Griffith (map) is a town and local government area designed by Walter Burley Griffin. Named after Sir Arthur Griffith the first New South Wales minister of Public Works, Griffith was proclaimed a city in 1987. The entire area of the City of Griffith has an approximate population of circa 25,000 and a catchment population of approximately 50,000. The area was first established in 1916 as part of the Australian Federal Government's Murrumbidgee Irrigation Area (MIA) project. The aim was to supply irrigation from the Murrumbidgee river in western New South Wales to encourage farming such as citrus and rice.

From its earliest days, the MIA was populated by Italian workers, some of whom were initially employed by Australian farmers to run steamboats on the Murrumbidgee and Murray Rivers. Approximately 60% of today's Griffith population claim Italian background. This includes the initial settlement of Italians who relocated to Australia during the Depression; and a second wave of immigrants who arrived in Griffith in the late 1950s and early 1960s. Many Italians in Griffith are from the Veneto region or the Calabria region of Italy. Only a small proportion (approximately 25%) claim Anglo-Saxon ancestry. Griffith's multi-cultural population includes significant Sikh Indian and Tongan communities.

Griffith is the cathedral city of the Anglican Diocese of Riverina. The foundation stone of the Parish Church of St Alban the Martyr was dedicated in 1954. It was proclaimed as a cathedral in 1984.

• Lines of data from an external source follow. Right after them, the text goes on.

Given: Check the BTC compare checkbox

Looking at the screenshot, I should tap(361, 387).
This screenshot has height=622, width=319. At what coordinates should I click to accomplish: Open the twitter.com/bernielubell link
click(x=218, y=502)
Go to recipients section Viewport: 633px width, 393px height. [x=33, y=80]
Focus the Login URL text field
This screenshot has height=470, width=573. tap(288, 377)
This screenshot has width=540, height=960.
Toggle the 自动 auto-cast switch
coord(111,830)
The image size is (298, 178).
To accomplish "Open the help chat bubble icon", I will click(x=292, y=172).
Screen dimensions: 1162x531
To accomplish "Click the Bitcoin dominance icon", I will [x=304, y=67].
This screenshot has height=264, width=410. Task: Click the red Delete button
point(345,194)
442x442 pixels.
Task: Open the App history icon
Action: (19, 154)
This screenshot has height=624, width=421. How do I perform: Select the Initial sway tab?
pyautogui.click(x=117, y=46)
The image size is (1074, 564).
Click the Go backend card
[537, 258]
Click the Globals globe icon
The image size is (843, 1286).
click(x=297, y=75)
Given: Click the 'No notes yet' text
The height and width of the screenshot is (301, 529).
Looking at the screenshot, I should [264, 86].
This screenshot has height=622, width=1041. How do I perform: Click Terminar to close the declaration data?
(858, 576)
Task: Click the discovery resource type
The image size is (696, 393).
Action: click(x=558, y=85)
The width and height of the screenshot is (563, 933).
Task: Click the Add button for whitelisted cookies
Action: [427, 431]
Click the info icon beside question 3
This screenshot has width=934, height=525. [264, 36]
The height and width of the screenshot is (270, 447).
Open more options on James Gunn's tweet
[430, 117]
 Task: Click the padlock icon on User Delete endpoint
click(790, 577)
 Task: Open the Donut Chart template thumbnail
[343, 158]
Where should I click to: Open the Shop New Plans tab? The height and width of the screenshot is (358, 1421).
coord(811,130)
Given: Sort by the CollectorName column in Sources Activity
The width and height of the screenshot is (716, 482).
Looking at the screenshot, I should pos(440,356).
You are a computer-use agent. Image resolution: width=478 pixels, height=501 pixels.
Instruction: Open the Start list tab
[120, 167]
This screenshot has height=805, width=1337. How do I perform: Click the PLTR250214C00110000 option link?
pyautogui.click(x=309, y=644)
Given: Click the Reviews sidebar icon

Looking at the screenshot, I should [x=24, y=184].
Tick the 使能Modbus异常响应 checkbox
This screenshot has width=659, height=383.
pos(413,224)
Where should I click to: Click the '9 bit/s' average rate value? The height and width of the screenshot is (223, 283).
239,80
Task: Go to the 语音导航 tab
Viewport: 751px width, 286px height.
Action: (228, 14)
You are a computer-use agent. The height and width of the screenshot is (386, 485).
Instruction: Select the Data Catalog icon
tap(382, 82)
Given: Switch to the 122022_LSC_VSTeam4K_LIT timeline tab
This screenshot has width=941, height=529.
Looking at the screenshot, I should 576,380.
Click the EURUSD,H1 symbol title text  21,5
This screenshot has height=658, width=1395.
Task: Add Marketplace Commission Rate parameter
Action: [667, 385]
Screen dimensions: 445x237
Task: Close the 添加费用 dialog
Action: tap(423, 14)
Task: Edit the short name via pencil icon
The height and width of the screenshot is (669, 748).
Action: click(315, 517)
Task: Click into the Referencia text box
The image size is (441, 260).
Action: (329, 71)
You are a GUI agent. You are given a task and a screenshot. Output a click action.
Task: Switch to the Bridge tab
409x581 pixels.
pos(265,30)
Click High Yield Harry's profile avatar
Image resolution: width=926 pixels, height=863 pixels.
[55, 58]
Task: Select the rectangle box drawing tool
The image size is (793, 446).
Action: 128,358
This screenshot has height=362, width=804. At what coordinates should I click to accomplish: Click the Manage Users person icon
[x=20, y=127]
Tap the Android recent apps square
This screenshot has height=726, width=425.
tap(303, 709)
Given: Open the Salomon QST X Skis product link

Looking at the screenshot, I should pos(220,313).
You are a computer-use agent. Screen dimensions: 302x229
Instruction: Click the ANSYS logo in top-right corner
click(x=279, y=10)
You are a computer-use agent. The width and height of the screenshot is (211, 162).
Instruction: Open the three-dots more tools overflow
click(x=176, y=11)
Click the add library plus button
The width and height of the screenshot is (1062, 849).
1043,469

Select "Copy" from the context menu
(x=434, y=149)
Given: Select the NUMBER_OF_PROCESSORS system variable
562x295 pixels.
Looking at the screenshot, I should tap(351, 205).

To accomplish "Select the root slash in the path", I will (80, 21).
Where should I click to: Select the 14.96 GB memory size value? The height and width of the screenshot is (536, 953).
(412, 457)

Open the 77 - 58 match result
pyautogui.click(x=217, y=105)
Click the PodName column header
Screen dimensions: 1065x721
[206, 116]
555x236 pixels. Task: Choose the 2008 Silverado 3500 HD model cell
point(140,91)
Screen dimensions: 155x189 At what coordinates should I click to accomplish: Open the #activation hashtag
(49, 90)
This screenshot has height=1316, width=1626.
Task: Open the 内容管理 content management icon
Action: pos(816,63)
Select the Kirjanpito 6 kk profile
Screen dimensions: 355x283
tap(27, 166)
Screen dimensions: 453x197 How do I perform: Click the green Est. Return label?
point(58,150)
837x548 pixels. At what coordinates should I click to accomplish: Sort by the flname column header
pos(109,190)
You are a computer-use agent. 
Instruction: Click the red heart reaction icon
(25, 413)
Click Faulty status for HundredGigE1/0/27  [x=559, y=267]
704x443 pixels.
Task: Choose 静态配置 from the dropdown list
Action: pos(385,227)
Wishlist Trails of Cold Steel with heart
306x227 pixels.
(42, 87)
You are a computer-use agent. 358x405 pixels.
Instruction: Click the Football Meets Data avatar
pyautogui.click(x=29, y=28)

Griffith Shire incorporates the areas of Ballingall, Beelbangera, Benerembah, Bilbul, Collina, Darlington Point, Driver, Ellimo, Griffith, Griffith Centre, Griffith East, Griffith North, Griffith South, Griffith West, Hanwood, Kooba, Lake Wyangan, Mayfair, Mirrool Irrigation Area, Mooreville, Mount Bingar, Myall Park, Nericon, Pioneer, Somerton Park, Tabbita, Tharbogang, Three Way Bridge, Warburn, Warrawidgee, West End, Whitton, Wickhams Hill, Widgelli, Willbriggie, Willow Dam, Wumbulgal, Yenda and Yoogali.